More emphasis seemed to be placed on the images of the event than the event itself. They staged the throwing of the bouquet (they had the bride practice a couple of times before they took the final shot), and had groups of extended family and friends posing together with the bride and groom for pictures on the same platform that the marriage had just transpired on. But those groups of friends and family had just been an audience, and it was not a documentation of any interactions they were having or had just had with the newly married couple. In other words, the photograph was their interaction, by being the catalyst for them all to be standing next to each other, and at the same time, acting as a documentation for their togetherness. Yet, due to the sheer brevity of that wedding, it's very possible that had those people not been urged to stand close together for the group photo, they never would have interacted that much in the first place.
Wedding photography in the States displays many of the same oddities, just to different degrees. I've seen wedding photographs of the wedding ring on the bride's finger and wondered why they didn't just use the magazine advertisement image of the ring for their wedding album. I've never understood why so many people are happy with their wedding photographs looking like staged commercial advertisements for an idealized wedding which didn't actually happen in real life. It may be the fault of the education system, which is not required to make people fully image-literate that partly causes this general lack of concern about the way images represent them.

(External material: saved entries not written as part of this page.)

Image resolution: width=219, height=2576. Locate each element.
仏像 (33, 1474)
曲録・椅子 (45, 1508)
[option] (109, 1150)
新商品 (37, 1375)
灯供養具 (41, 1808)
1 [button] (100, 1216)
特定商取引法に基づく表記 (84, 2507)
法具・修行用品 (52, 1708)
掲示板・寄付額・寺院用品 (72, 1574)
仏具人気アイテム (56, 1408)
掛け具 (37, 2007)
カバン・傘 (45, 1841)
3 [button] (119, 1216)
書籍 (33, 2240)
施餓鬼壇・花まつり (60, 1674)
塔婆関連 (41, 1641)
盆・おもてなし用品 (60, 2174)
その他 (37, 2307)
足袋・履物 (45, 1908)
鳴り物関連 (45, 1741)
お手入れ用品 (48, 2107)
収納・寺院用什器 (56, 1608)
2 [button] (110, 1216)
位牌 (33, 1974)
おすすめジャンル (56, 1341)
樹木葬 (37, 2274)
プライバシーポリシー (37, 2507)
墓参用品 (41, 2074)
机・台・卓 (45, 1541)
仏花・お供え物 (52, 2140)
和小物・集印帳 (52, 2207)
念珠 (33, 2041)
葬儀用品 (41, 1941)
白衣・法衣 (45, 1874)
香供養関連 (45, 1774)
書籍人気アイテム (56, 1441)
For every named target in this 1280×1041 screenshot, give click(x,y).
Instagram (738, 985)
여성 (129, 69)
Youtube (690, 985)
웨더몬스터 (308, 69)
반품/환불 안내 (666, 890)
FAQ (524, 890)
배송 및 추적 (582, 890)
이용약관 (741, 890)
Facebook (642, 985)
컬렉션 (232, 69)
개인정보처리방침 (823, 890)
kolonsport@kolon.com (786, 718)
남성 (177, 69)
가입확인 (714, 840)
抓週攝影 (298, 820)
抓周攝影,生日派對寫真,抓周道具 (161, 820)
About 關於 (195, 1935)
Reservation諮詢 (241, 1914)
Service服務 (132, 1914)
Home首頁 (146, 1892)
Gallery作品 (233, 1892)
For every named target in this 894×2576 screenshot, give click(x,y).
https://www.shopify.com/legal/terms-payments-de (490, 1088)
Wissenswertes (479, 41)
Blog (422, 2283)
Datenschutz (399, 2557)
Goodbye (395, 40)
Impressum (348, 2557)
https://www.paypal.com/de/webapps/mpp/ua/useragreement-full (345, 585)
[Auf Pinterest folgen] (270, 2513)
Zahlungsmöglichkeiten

A good analogy would be to imagine a couple who is getting married and is really into reading books a lot more than photography, so they decide to have one of their professional writer friends create a written description of their wedding instead of hiring any photographers. But then their friend shows up two weeks before the wedding is going to take place and hands them the finished work. When the couple asks how that's possible, the friend says that he simply observed one of the rehearsals, and decided to adapt that to a description of the most ideal wedding they could ever possibly have in real life, with all the bells and whistles, so when they look back on it, it'll always be perfect. Of course the couple would be offended by such a gesture because it seems almost psychotic to have a mostly fictional written description of their own wedding for posterity. But on the other hand, most people will not even bat an eye at a set of obviously staged or exaggerated photographs that show idealized moments that function more like a series of wedding cliches than actual wedding moments. Many people will not think twice about having fictional photographs, because images don't have to represent the same continuous and consistent idea of reality as the written word does. Even a wedding videographer would have to be much more casual and unedited in his or her approach than a wedding photographer. Viewing a staged or overly exaggerated video of one's wedding will come across as fabricated and uncomfortable as a fictional account of it in text.